Alice Acheson
Alice Acheson was an American painter and printmaker.
Life
Born in Charlevoix, Michigan, the daughter of artist Jane C. Stanley and the granddaughter of John Mix Stanley; her father, Louis Stanley, was a railroad lawyer. She grew up in Detroit.She majored in art at Wellesley College, where among her classmates was the sister of Dean Acheson, who introduced the couple; the two married in May 1917, the same month she graduated from college.
She continued her artistic studies both before and after moving to Washington, D.C., with her husband, taking lessons at the School of the Museum of Fine Arts, Boston, the Corcoran School of Art, and the school at the Phillips Collection. From 1919, she was active as an artist in Washington, eventually joining and exhibiting with the Society of Washington Artists, from which she received an honorable mention in 1940. She was also an active member of the Washington Water Color Club, the Artists Guild of Washington, and the National Association of Women Artists.
For the duration of World War II, she abandoned painting to pursue agriculture in support of the war effort, also teaching painting and drawing to wounded servicemen at the Forest Glen annex of Walter Reed Army Medical Center. She took it up again when her husband was appointed United States Secretary of State, but she refused to exhibit until he returned to private life, feeling she would be using his fame to further her own career. During the war, she worked with the Woman's Land Army of America and was the chair of its Women's Advisory Committee.

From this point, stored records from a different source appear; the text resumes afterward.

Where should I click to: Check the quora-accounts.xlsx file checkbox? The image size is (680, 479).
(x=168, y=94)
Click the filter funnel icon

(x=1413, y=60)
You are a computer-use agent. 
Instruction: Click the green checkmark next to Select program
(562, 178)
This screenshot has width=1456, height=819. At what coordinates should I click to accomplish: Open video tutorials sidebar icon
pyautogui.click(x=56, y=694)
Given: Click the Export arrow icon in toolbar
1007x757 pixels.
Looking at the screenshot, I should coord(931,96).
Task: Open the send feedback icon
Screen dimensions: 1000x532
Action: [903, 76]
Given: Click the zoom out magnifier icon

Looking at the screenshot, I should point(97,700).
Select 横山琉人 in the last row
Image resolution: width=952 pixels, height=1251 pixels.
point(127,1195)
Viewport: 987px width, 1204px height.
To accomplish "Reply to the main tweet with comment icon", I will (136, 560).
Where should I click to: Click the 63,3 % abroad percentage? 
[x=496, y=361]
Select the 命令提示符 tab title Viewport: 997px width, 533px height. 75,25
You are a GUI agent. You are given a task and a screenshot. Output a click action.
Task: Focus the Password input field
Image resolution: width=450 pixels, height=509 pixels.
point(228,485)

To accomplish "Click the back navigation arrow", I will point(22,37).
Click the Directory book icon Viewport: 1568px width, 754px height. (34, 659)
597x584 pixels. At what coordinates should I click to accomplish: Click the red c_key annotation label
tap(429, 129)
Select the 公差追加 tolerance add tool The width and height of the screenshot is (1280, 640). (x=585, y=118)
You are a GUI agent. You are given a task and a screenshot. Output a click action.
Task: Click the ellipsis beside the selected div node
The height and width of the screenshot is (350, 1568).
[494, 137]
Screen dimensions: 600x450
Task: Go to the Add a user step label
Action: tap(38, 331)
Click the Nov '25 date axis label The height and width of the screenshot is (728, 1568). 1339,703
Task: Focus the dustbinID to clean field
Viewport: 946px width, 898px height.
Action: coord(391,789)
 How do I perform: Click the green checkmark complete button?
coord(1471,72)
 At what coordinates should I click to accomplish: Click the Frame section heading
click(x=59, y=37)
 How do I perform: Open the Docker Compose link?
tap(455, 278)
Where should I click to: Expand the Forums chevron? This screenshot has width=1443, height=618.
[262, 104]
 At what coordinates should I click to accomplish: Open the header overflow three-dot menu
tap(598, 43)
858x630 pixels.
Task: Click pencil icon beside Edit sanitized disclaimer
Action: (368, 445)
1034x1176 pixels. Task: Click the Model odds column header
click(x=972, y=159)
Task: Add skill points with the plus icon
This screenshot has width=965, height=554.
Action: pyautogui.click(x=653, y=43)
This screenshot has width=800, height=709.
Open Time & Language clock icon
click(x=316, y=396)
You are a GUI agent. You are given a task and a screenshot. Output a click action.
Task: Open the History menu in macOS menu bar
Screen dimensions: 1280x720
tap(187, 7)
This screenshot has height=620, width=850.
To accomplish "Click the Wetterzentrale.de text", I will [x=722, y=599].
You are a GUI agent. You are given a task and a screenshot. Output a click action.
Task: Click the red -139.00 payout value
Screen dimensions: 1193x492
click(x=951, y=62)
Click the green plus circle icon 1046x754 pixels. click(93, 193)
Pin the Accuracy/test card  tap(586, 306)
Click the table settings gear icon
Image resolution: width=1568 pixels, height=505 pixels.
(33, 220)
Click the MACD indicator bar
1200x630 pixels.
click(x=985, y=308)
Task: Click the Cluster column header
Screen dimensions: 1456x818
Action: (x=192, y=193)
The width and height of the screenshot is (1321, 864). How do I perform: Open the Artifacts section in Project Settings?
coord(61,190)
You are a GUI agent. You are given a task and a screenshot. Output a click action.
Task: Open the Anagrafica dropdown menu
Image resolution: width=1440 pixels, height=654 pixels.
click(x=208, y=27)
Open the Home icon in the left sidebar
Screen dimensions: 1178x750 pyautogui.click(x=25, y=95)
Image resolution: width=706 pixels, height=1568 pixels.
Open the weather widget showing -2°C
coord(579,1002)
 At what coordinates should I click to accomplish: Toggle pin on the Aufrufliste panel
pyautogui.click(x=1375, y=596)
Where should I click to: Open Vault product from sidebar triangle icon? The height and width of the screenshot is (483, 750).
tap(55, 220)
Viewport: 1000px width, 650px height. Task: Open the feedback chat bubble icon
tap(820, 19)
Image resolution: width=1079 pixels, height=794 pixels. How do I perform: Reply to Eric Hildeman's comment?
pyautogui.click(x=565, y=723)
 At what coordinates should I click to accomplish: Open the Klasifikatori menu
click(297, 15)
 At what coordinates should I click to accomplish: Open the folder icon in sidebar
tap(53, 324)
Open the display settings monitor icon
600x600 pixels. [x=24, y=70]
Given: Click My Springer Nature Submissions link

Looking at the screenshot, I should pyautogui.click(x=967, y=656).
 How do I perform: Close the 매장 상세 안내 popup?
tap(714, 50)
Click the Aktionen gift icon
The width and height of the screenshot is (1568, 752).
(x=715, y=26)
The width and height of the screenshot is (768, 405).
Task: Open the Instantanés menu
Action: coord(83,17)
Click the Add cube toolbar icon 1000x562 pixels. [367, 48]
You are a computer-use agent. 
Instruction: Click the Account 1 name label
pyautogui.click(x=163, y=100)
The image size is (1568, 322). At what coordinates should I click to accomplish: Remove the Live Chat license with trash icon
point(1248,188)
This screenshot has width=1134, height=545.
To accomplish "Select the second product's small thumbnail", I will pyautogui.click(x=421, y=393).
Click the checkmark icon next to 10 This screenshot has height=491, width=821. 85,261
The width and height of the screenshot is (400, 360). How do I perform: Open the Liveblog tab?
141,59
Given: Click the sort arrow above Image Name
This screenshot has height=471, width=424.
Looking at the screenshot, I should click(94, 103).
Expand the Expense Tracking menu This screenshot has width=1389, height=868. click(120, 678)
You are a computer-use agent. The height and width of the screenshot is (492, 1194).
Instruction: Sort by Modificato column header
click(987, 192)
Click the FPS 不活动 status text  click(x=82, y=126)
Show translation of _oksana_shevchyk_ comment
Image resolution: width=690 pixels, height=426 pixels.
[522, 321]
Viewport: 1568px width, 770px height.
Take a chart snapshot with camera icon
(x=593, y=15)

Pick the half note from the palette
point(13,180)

Acheson was described as a fashionable woman who, though she took scant interest in foreign affairs, was devoted to her husband and would defend him against any ill feeling. The couple were the parents of three children, all of whom survived her, as did six grandchildren and six great-grandchildren.
She was noted for her passion for Scrabble and for her independent spirit, at 85 telling off a teenage mugger who attempted to rob her. Acheson died at her home in Washington, and was buried in Oak Hill Cemetery alongside her husband.